*Social media* has a many layers and, in the business and data senses, it is growing up nicely. Social sharing platforms provides developer access to their data, such as membership interactions and status updates, which can come as emotional outpourings, diatribes, celebrations, and affirmations. Armed with time (most difficult thing to come by on this list), stack overflow, reference materials, and an open source coding tool — anyone can quickly #oneup your *social media listening* skills. Not a bad skill to flaunt around, since positions managing and creating content on social media are increasing and relevant in every sector and job function. Now, adding the third word – listening – gives social media scouring, participating, and downloading another lift in professionalism.
Most of the time working in only two dimensions is not as fruitful. What other datasets would be useful or interesting to mash up with tweet sentiments?
- Stock market data — @BarackObama
- Social Stability in Russia/Ukrainian — @WeAreUkraine
- Canadian and U.S. Relations — @usahockey
- Additionally, TIL there is Diplomacy tracking on twitter too (per wiki)
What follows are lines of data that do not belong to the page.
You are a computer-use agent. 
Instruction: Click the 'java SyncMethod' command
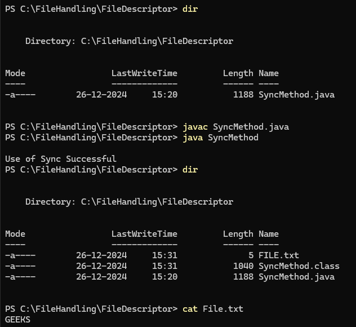(x=220, y=138)
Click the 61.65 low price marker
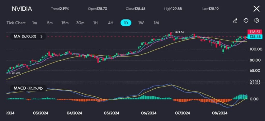265x121 pixels. [14, 73]
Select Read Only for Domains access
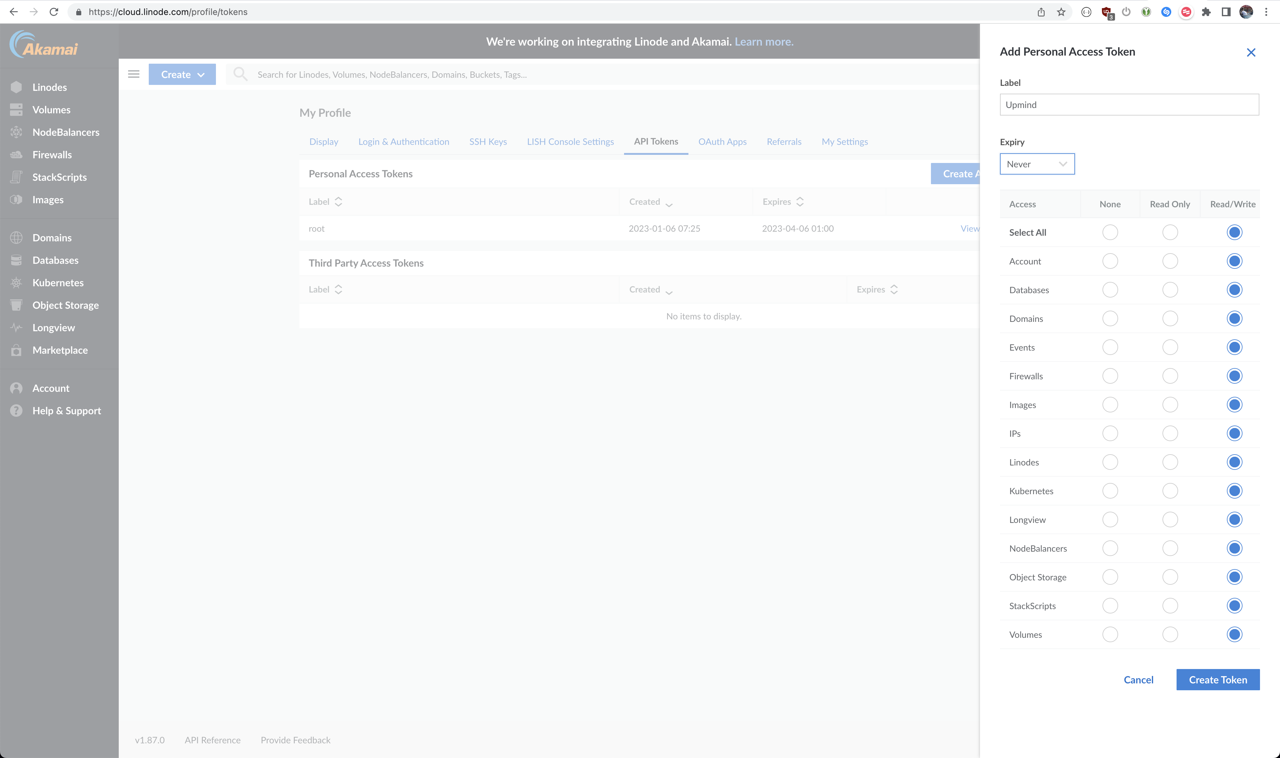Screen dimensions: 1280x758 (x=1170, y=318)
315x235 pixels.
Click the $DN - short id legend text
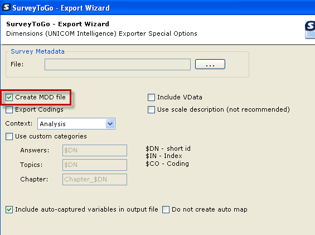168,148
I took a great introductory class on *social media listening* from General Assembly in Los Angeles with
@kaitlinmaud. Kaitlin walked through her process on reviewing brand positioning on social media and marketing channels, as well as shared her through process.
Inspired by learning more about social listening, I started playing around in R with twitter data. First working out the authentication process and document. Then, figuring out interesting ways to display and combine information. For my data science data products course, I created a shiny app comparing tweets by digital fashion brands, such as @WhoWhatWear, @refinery29, @Fashionista_com: Digital Fashion Brands on Twitter. This example demonstrates sentiment analysis of tweets by brand mentions. Text was cleaned and allocated affective ratings from a dictionary of 14,000 English Words. The dictionary was compiled by Amy Warriner and Victor Kuperman, found here. Simple can be a good approach but upon reviewing this approach for twitter, the algorithm needs more. Warriner’s dictionary is not contexualized for colloquial language or the visual nature of words on twitter, thus a twitter specific ratings word list would increase accuracy of twitter sentiment in this simple way.
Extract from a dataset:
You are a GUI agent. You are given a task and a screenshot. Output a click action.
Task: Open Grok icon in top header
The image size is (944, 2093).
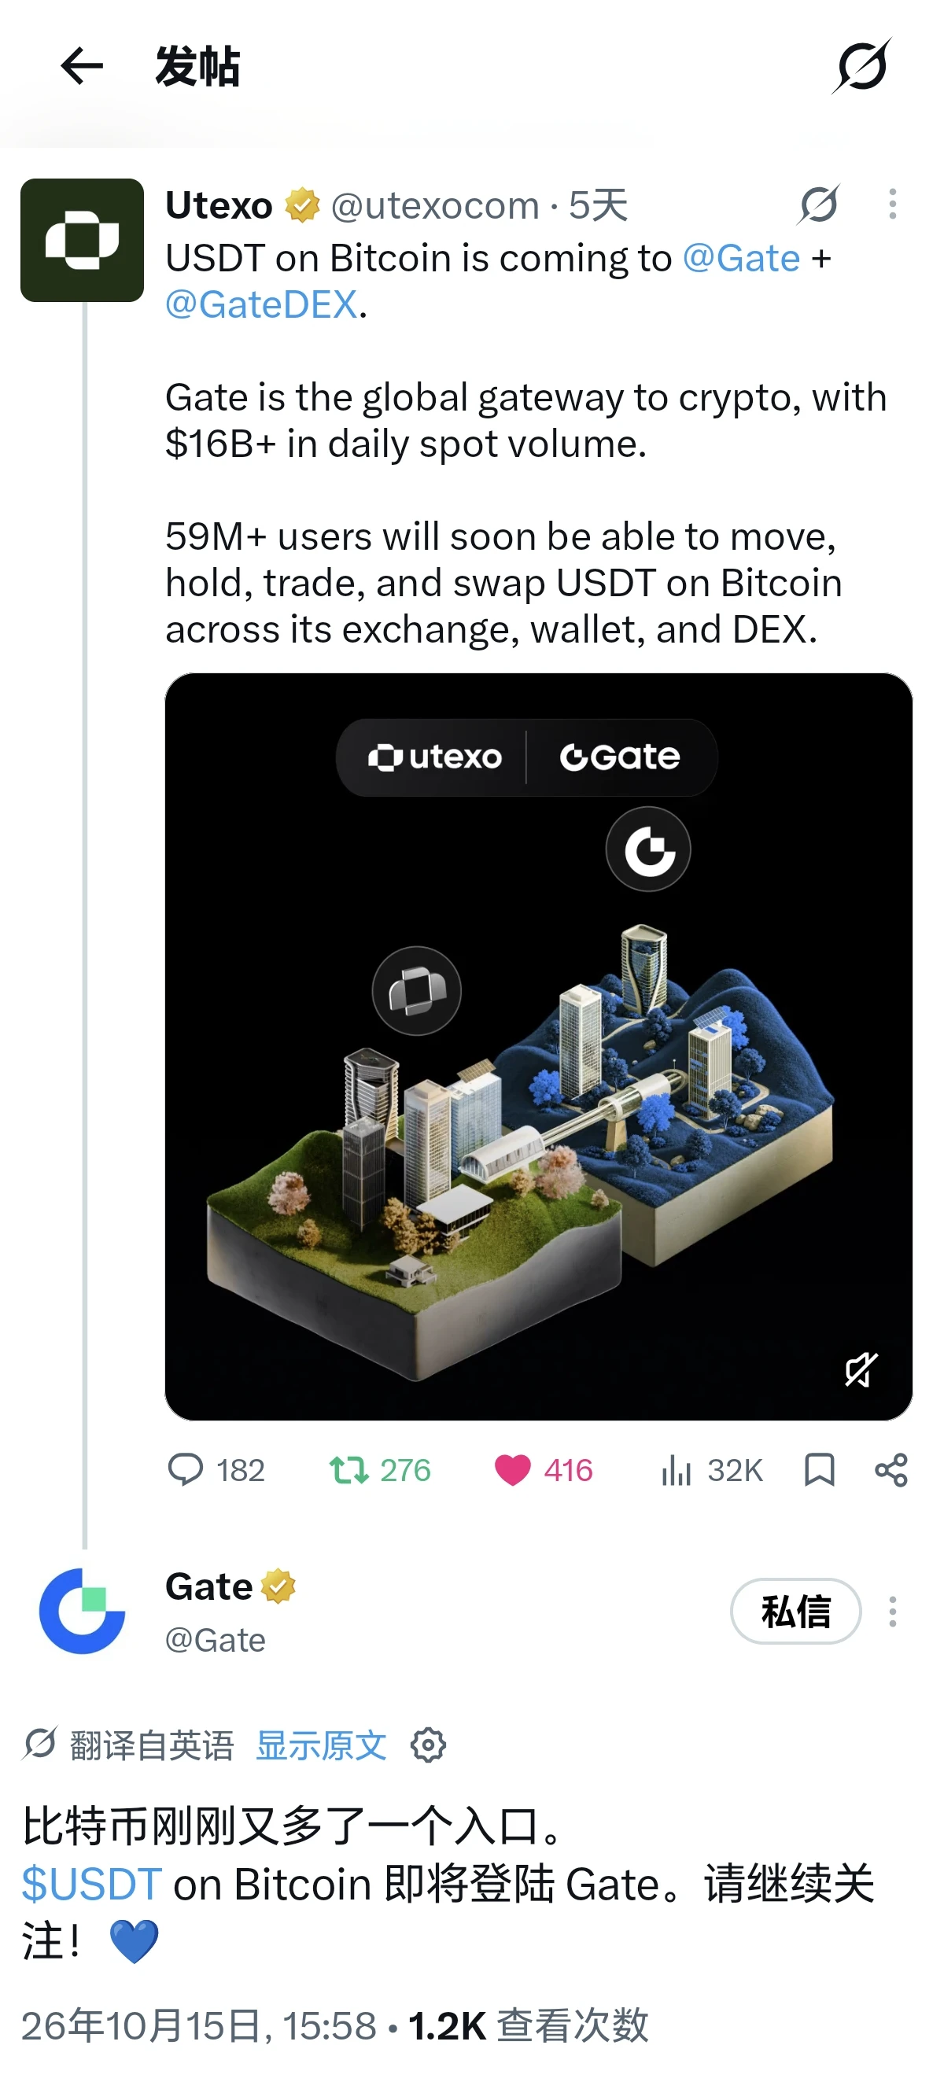[861, 66]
Notice, this approach in this set of code for sentiment analysis is the most *simple* approach, applying a positive or negative values to a list of single words. In cleaning the text, I removed uppercase, symbols, numbers, and lemmatized the words. In further analysis of sentiments in tweets, grouping of words (ngrams), word relationships to each other, and capitalizing are features that should be added to measure sentiment. *Note to self for v2.0* Also, natural language processing packages in Python seem to have more options than the ones I researched for R.
I looked at a list of the top twitter handles and decided to apply this v1.0 of sentiment analysis on famous people. Even if the *simple* approach may have inaccuracies, there is potential value in comparing the outcomes…..perhaps or not. I officially know that this twitter sentiment approach is broken because it tells me people like @justinbieber, @iggyazalea, and @sarahpalinUSA. According to BuzzFeed, people are apparently not fans of Ms. Azalea.